BEGIN EXERCISE INPUTS

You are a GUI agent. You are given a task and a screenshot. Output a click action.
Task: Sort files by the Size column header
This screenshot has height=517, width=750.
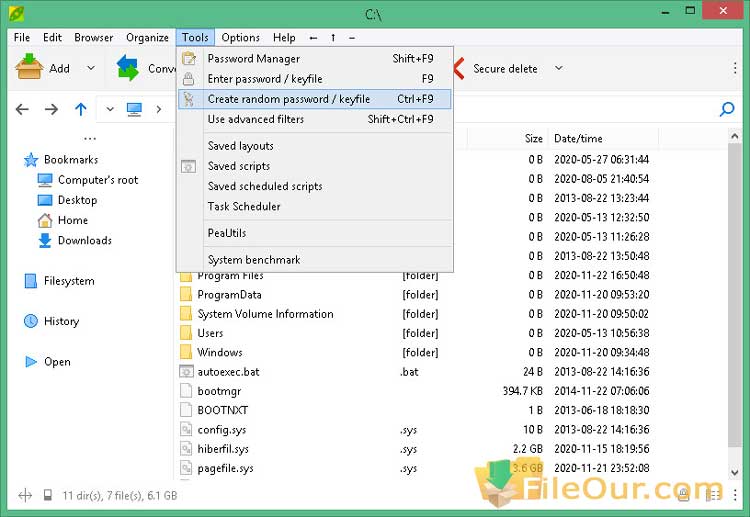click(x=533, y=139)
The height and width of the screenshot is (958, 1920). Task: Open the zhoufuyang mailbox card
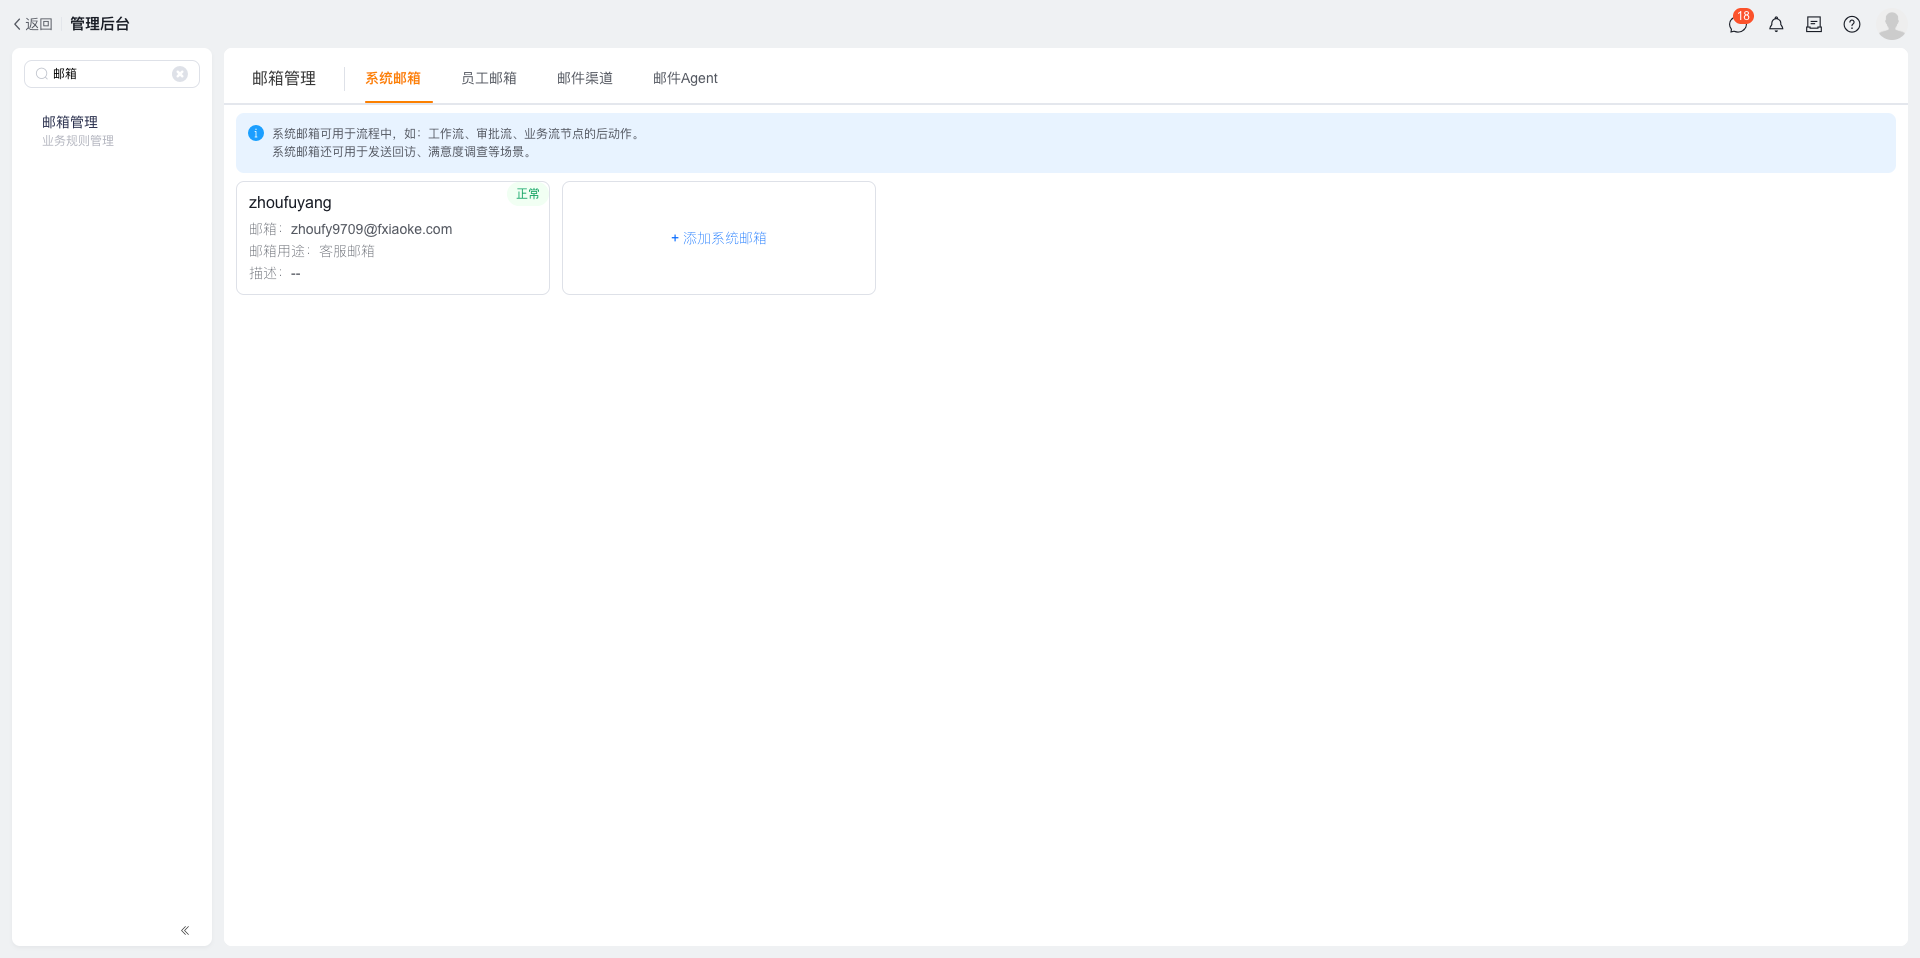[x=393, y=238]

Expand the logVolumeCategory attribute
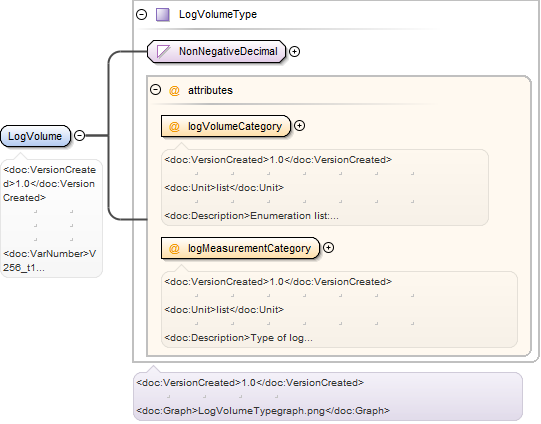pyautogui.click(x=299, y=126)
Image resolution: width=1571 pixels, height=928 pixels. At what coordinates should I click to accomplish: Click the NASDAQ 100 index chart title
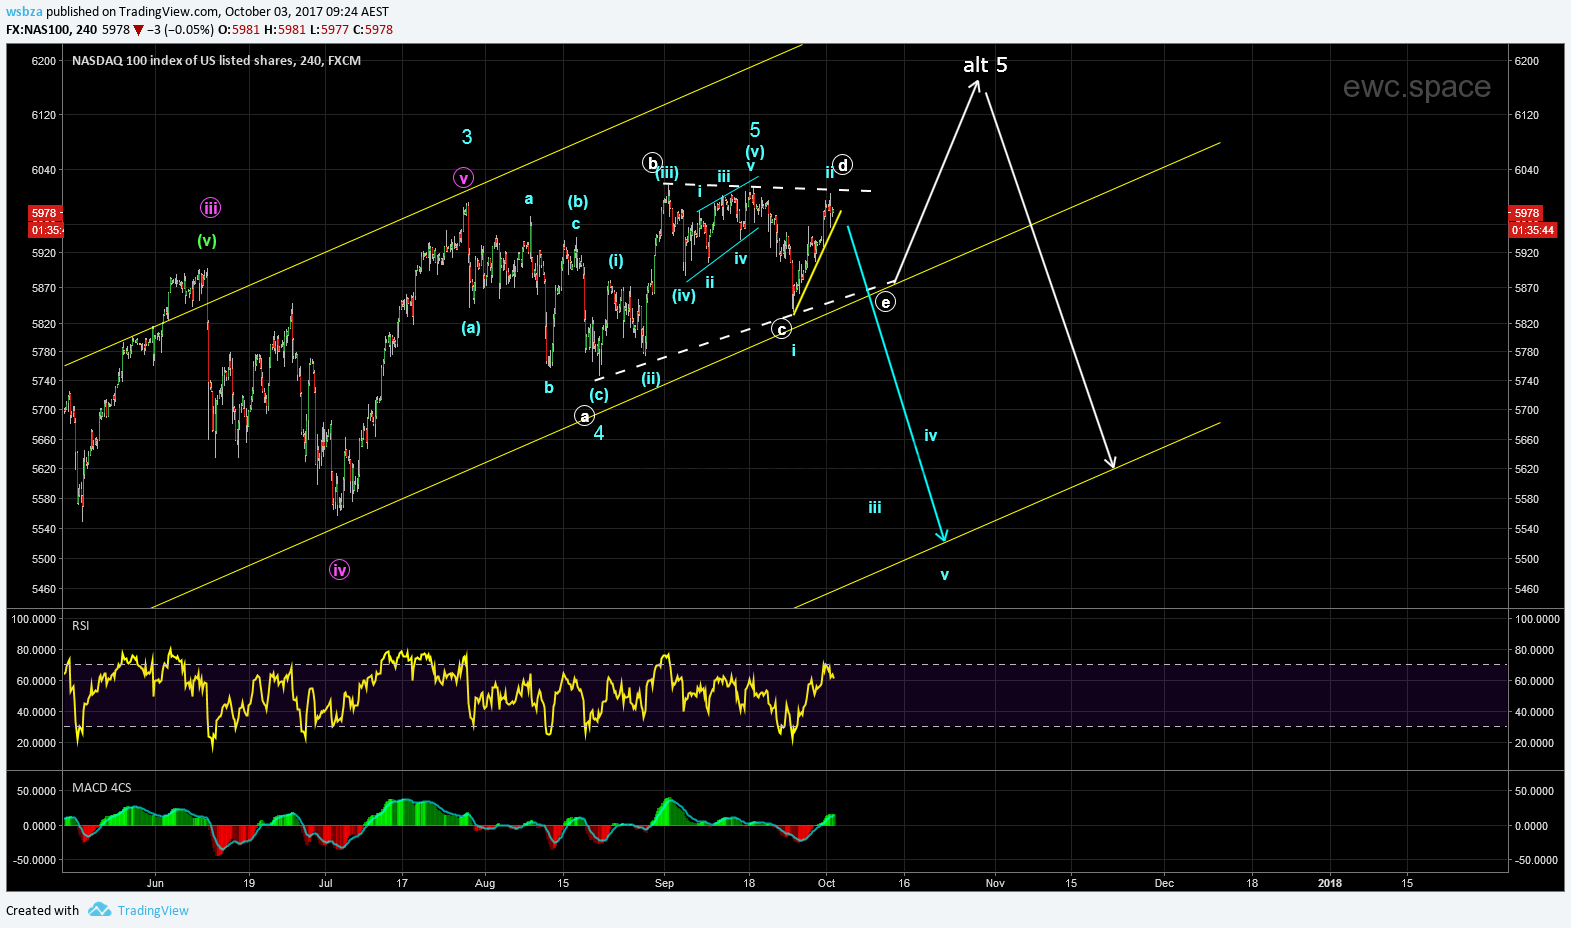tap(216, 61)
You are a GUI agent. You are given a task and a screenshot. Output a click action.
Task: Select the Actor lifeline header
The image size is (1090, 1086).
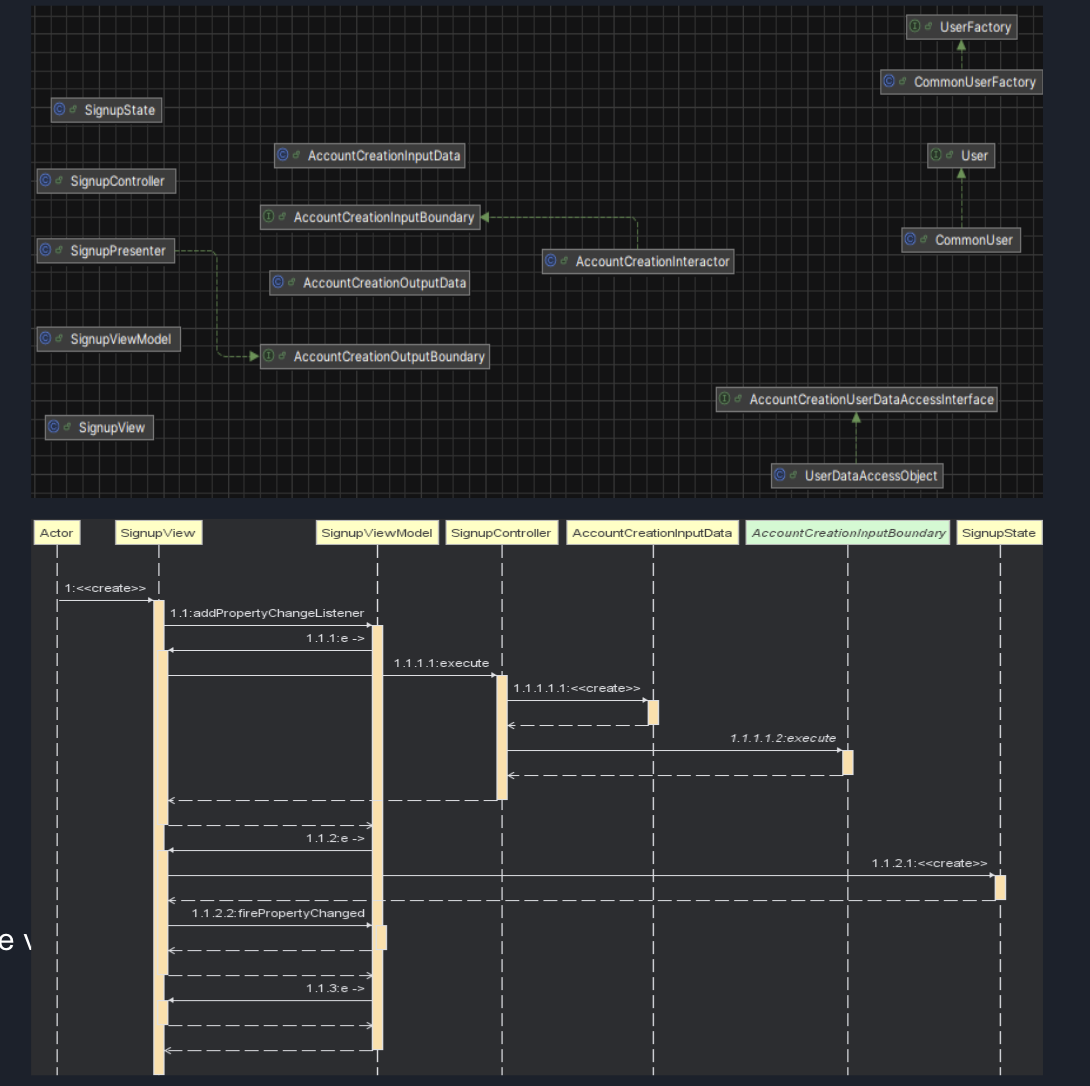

END EXERCISE INPUTS

◆ **EXERCISE DETAILS**: Copy out the lines above that hold the string "header".

◆ **REPLY TO THE EXERCISE**:
Task: Sort files by the Size column header
Task: Select the Actor lifeline header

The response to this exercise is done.